> **Задание**: Замените «переломными» на «поворотными» в отрывке статьи об абсурде в русской литературе ХХ века от «Бесплатный доступ» до «ХХ в.) несомненна.» включительно. Приведите этот отрывок целиком с заменой.

Фронтальное присутствие категории абсурда в русской литературе ХХ века

Автор: Меркушов Станислав Федорович

Журнал: Вестник Тверского государственного университета. Серия: Филология @philology-tversu

Рубрика: Литературоведение

Статья в выпуске: 1, 2019 года.

Бесплатный доступ

Активизация экстремальных и синтетических форм в различных сферах искусства обычно связывается с переломными, кризисными этапами развития истории и культуры. Следовательно, абсурд в литературе в качестве такой категории может являться своего рода откликом на обострение присущего данной эпохе перманентного кризиса. В этой связи масштабность присутствия и выраженности категории абсурда в отечественной литературе (в частности ХХ в.) несомненна.

Абсурд, русская литература хх века, кризис

Короткий адрес: https://sciup.org/146281362

IDR: 146281362

Текст научной статьи Фронтальное присутствие категории абсурда в русской литературе ХХ века

Абсурд перманентно присутствует на любом этапе исторического и культурного развития человечества, не будучи привязан к конкретной эпохе или культурным фрагментам. В то же время, согласно справедливому мнению О. Д. Бурениной, имеющему под собой известные и важные источники (в первую очередь, книга М. Эсслина «Театр абсурда» [12]), феномен абсурда сопряжен с «кризисом культуры» и проблемой его интерпретации» [1, с. 26]. Культурные и исторические кризисные фазы характеризуются тем, что абсурд как структурная онтологическая предпосылка выходит на поверхность сознания, а его элементы, коренящиеся в самом человеческом бытии и мироустройстве в целом, становятся особенно явными (например, XVII в., отмеченный мятежами и восстаниями, или кризис 60-х гг. XIX в., обусловленный в первую очередь отменой крепостного права). Абсурд в искусстве отвечает абсурдности бытия и наиболее ярко проявляет себя в кризисные для него моменты. В ХХ веке события Первой мировой и гражданской войны, а также революции 1917 г. (1914–1922), голод 1932–1933 гг., Великая Отечественная война, кризис 1980-х и перестройка, кризис 1994 г., дефолт 1998 г. были подчеркнуто ознаменованы усилением как собственно абсурдных и экзистенциальных тенденций в литературе, так и интересом читателей и исследователей к творчеству русских футуристов, дадаистов, ничевоков, ОБЭРИУтов и т. п., где стихия абсурда весьма осязаема. Подчеркнем, что внешний кризис, кризис реальности естественным образом провоцирует кризис сознания, как общего, национального, так и частного, индивидуального.

> **Доступный материал**:
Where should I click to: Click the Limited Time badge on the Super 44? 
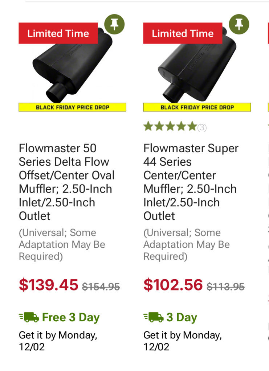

> **Результат упражнения**:
Бесплатный доступ

Активизация экстремальных и синтетических форм в различных сферах искусства обычно связывается с поворотными, кризисными этапами развития истории и культуры. Следовательно, абсурд в литературе в качестве такой категории может являться своего рода откликом на обострение присущего данной эпохе перманентного кризиса. В этой связи масштабность присутствия и выраженности категории абсурда в отечественной литературе (в частности ХХ в.) несомненна.